■ **Problem**
All lines from the one bearing "You are a computer-use agent." through the end of the data below must be printed exactly as they stand, with pictures removed.

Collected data
__________________________________________________

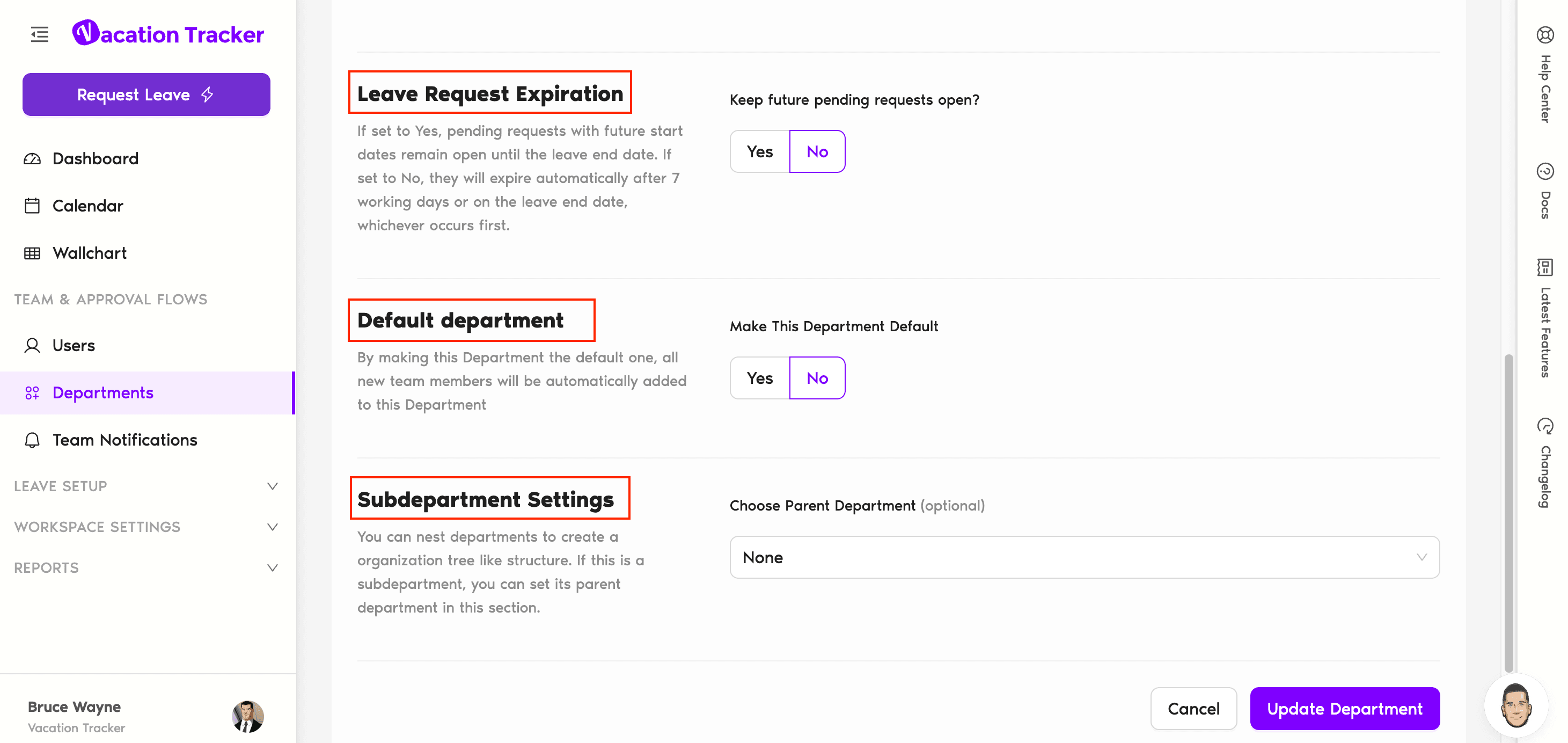Select No for keeping pending requests open
This screenshot has width=1568, height=743.
point(817,151)
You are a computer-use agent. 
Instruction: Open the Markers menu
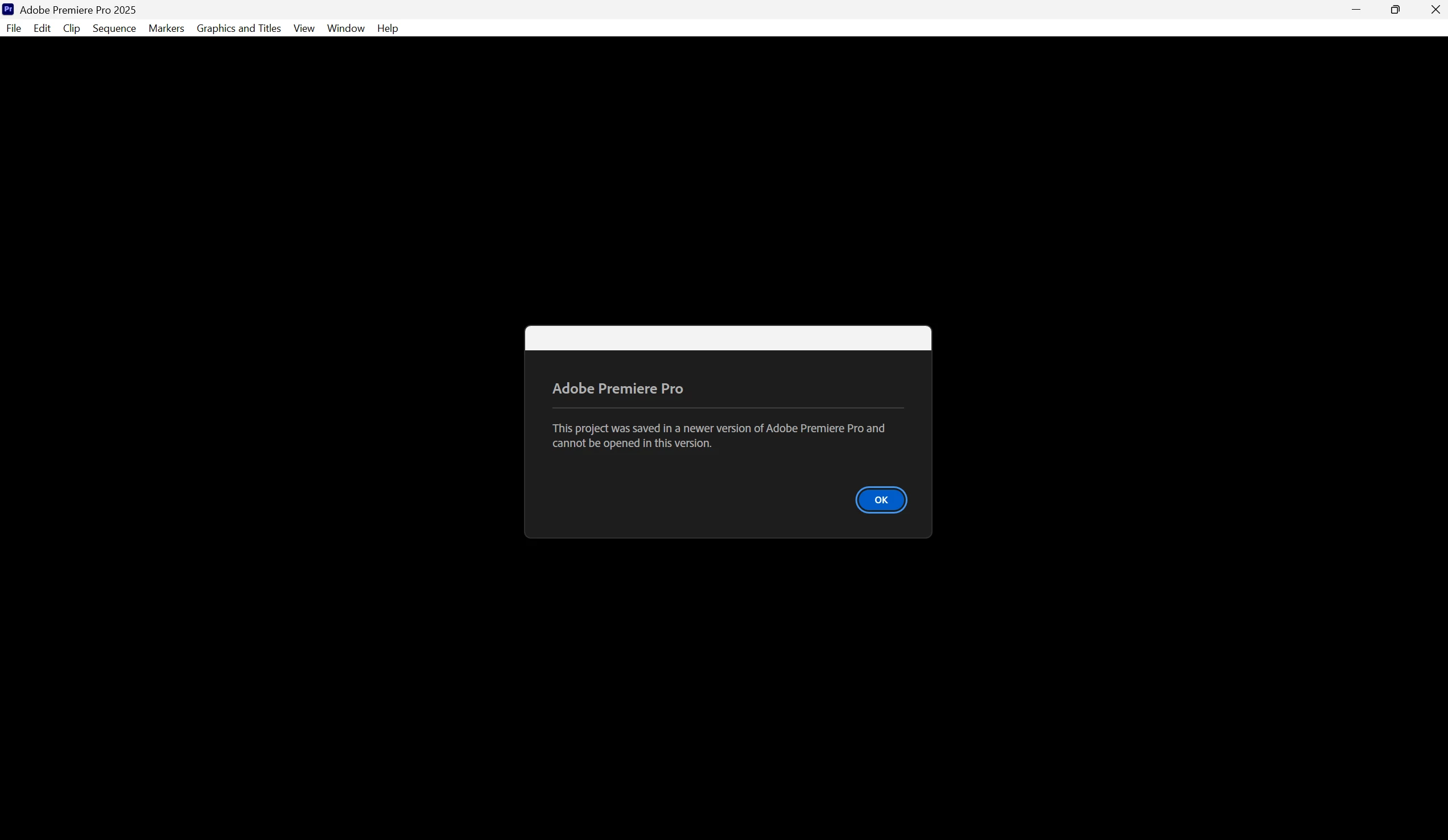(x=166, y=28)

__________________________________________________

■ **Solved problem**
You are a computer-use agent. 
Instruction: Open the Markers menu
(x=166, y=28)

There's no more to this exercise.